2. **Roads and Railroads** – Global transportation infrastructure networks.  
3. **Airports and Ports** – Locations of major air and sea transportation hubs.  
4. **Power Plants** – Spatial distribution of energy production facilities.  
5. **Gridded Population (2015)** – High-resolution (250 m) global population estimates.  
6. **Gridded GDP and HDI (1990–2015)** – Socioeconomic data showing economic productivity and development trends over time.  
7. **Land Cover (2015)** – Classification of global land cover types based on satellite data.  
8. **Tree Cover Loss by Dominant Driver** – Causes of deforestation disaggregated by primary driving factors.  
9. **Carbon Accumulation Potential** – Estimates of carbon sequestration from natural forest regrowth in forests and savannas.  
10. **Solar Energy Potential** – Spatial potential for solar power generation across the globe.  
11. **Air Temperature** – Global surface temperature data for climate studies.  
12. **Global Cattle Distribution (2010)** – Spatial density of cattle populations with 5-arcminute resolution.

## Dataset Folders Used

For this project, we utilize selected folders from the **Geospatial Environmental and Socioeconomic Data** collection to build a classification model that predicts the **primary land cover type** of a geographic area based on environmental and socioeconomic indicators. Below is a breakdown of the relevant folders used in the analysis:

### Target Variable

- **7. Gridded Land Cover 2015**  
  This dataset provides the land cover classification for each 250 m grid cell. It serves as the **label** for our machine learning model, representing categories such as forest, cropland, urban area, grassland, water, etc.

### Input Features

#### Human and Economic Indicators
- **5. Gridded Population 2015 (250 m)**  
  Provides population density data per grid cell, which may correlate with urban or peri-urban land use.
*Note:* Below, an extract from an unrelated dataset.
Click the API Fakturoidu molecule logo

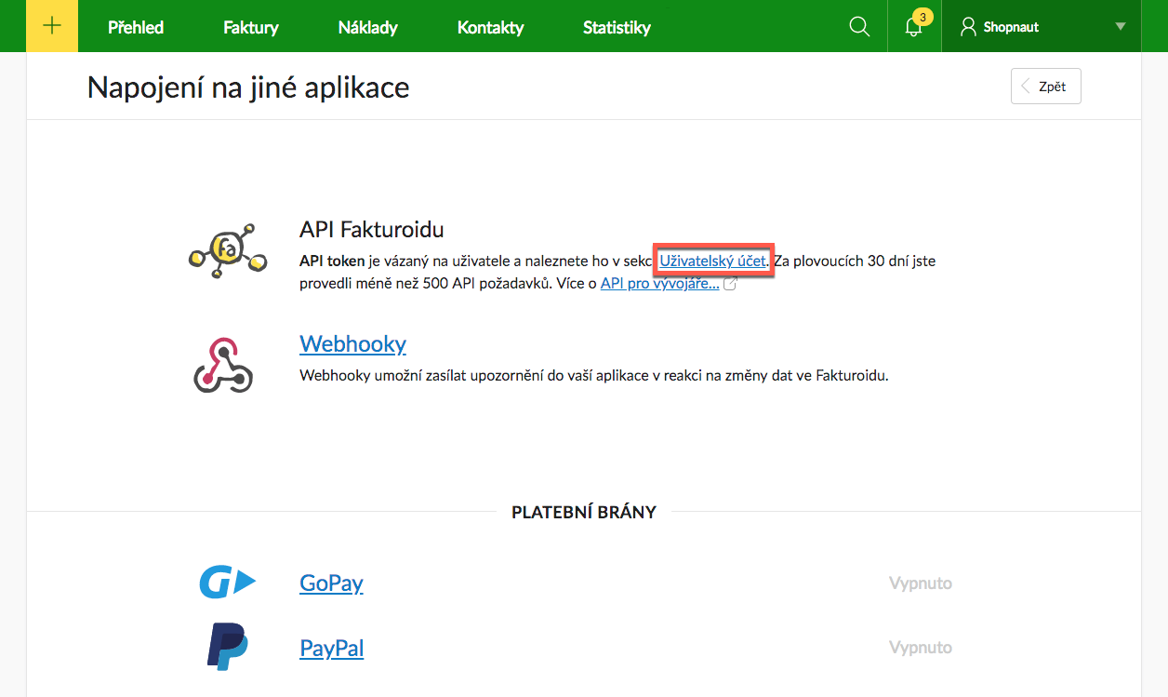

- **6. Gridded GDP and HDI (1990–2015)**  
  Economic indicators used to understand development intensity, which may affect land use patterns.

#### Environmental Variables

- **11. Air Temperature**  
  Climatic data used to correlate temperature patterns with land cover types like tundra, desert, or tropical forest.

- **12. Global Cattle Distribution (2010)**  
  Used as a proxy for agricultural activity, particularly pastoral land use.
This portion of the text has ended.